── Page excerpt
He said the company did not have an estimate of when the plants at Formosa's Point Comfort, Texas, complex would come online. A new 400,000 mt/year high density and linear low-density PE plant at Point Comfort started up in August.

Shintech's new 500,000 mt/year cracker in Plaquemine, Louisiana, also is yet to start up, according to a source familiar with company operations. Originally slated to start up in summer 2018, Shintech delayed that milestone to December 2018, then to the first half of this year, and again to this month.

In November Shintech, the US arm of Japan's Shin-Etsu, said the company tried to feed ethane into the new cracker in October and but "were faced with a problem. We are currently making earnest efforts to make adjustments with the aim of starting operation in December."

Shin-Etsu was unavailable for comment Friday.

New LyondellBasell, Sasol PE plants commissioning

Two other new polyethylene plants continued commissioning on Friday with startup expected soon.

"Our Hyperzone polyethylene capacity is being commissioned as we speak," LyondellBasell spokeswoman Chevalier Gray said in an email Friday regarding the company's new 550,000 mt/year high-density PE plant along the Houston Ship Channel. "We now expect volumes to ramp up during the first quarter of 2020 with increasing profitability throughout the year."

She said the company does not "expect any meaningful production before year-end."
────
── Source data
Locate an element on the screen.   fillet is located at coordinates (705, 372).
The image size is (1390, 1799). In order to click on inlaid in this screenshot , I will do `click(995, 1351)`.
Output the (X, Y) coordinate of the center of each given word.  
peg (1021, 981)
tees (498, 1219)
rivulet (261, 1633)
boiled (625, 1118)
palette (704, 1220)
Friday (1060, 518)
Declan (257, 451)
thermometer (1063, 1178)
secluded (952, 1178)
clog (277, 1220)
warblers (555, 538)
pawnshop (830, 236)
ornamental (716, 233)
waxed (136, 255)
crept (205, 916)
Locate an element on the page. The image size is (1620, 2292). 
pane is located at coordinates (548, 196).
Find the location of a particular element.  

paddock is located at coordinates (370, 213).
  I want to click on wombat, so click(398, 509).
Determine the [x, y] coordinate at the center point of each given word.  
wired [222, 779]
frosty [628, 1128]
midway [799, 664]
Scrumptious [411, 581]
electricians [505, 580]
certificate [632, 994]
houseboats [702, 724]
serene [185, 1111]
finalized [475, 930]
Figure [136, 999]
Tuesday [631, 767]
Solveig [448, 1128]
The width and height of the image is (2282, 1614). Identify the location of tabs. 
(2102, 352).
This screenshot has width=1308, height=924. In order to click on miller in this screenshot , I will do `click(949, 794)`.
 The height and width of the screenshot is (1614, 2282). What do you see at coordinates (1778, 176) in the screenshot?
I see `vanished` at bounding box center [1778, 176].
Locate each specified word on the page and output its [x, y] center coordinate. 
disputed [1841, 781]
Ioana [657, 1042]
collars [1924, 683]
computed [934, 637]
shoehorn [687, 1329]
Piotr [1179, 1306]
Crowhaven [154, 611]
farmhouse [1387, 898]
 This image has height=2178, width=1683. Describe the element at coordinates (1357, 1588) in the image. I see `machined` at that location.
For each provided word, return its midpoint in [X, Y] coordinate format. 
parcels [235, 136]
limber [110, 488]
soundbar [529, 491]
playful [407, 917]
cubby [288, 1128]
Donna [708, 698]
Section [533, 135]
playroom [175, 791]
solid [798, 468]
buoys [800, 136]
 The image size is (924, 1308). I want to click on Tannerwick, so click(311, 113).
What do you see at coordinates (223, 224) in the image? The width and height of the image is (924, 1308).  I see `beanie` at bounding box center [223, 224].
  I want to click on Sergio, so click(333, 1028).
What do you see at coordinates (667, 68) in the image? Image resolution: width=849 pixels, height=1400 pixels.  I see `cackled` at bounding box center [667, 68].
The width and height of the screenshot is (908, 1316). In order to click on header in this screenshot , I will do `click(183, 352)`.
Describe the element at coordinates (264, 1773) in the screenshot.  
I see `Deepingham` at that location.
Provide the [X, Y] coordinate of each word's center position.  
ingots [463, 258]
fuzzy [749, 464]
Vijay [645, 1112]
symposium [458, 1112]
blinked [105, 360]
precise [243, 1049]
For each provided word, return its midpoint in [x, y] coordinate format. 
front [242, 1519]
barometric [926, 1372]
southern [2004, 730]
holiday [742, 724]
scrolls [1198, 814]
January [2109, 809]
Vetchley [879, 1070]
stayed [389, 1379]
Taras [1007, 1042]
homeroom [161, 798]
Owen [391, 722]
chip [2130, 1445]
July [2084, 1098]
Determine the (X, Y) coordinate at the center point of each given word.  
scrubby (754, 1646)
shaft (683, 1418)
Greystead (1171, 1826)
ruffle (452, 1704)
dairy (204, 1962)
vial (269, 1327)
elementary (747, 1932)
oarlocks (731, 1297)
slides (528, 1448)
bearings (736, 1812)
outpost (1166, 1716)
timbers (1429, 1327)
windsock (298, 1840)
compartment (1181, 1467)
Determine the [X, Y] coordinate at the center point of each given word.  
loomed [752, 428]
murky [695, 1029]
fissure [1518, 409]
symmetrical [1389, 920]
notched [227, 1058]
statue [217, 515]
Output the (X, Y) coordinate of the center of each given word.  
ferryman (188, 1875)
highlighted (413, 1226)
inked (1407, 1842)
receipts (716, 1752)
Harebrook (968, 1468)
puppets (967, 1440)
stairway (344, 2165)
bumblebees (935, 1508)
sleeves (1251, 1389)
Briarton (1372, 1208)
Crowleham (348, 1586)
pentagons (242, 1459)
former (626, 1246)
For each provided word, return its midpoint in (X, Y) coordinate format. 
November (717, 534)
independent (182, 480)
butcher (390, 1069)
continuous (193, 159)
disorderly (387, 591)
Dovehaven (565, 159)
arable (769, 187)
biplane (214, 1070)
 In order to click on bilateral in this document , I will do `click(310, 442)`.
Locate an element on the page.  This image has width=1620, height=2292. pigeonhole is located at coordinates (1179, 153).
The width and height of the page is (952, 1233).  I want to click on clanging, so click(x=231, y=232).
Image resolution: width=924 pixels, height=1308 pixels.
────
Brief 1: Reproduce the passage of the excerpt on delayed petrochemical plant startups starting at "Shintech's new 500,000" and ending at "for comment Friday.", swapping "cracker" for "ethane cracker".
Brief 2: Carry on the news report on delayed petrochemical plant startups from the point where it stops.

Written response 1:
Shintech's new 500,000 mt/year ethane cracker in Plaquemine, Louisiana, also is yet to start up, according to a source familiar with company operations. Originally slated to start up in summer 2018, Shintech delayed that milestone to December 2018, then to the first half of this year, and again to this month.

In November Shintech, the US arm of Japan's Shin-Etsu, said the company tried to feed ethane into the new ethane cracker in October and but "were faced with a problem. We are currently making earnest efforts to make adjustments with the aim of starting operation in December."

Shin-Etsu was unavailable for comment Friday.

Written response 2:
Formosa and LyondellBasell's new PE plants are among 13 in operation or starting up from 2017 through this year -- and now into 2020 with Formosa's delays - in the first wave of new petrochemical infrastructure to emerge from the US natural gas shale boom that unearthed bountiful cheap ethane. They also are two of the last three in that first wave. The third is Sasol's 420,000 low-density PE unit in Lake Charles, Louisiana.

Sasol said earlier this week that commissioning continued at its new LDPE plant and was expected to reach beneficial operation -- defined by the company as 72 hours of continuous on-spec production -- this month.

Overall, the first wave of new PE production is bringing 6.4 million mt/year of capacity online. About 7.27 million mt/year of new capacity is under construction or planned through the 2020s in the second and third waves, as per company announcements.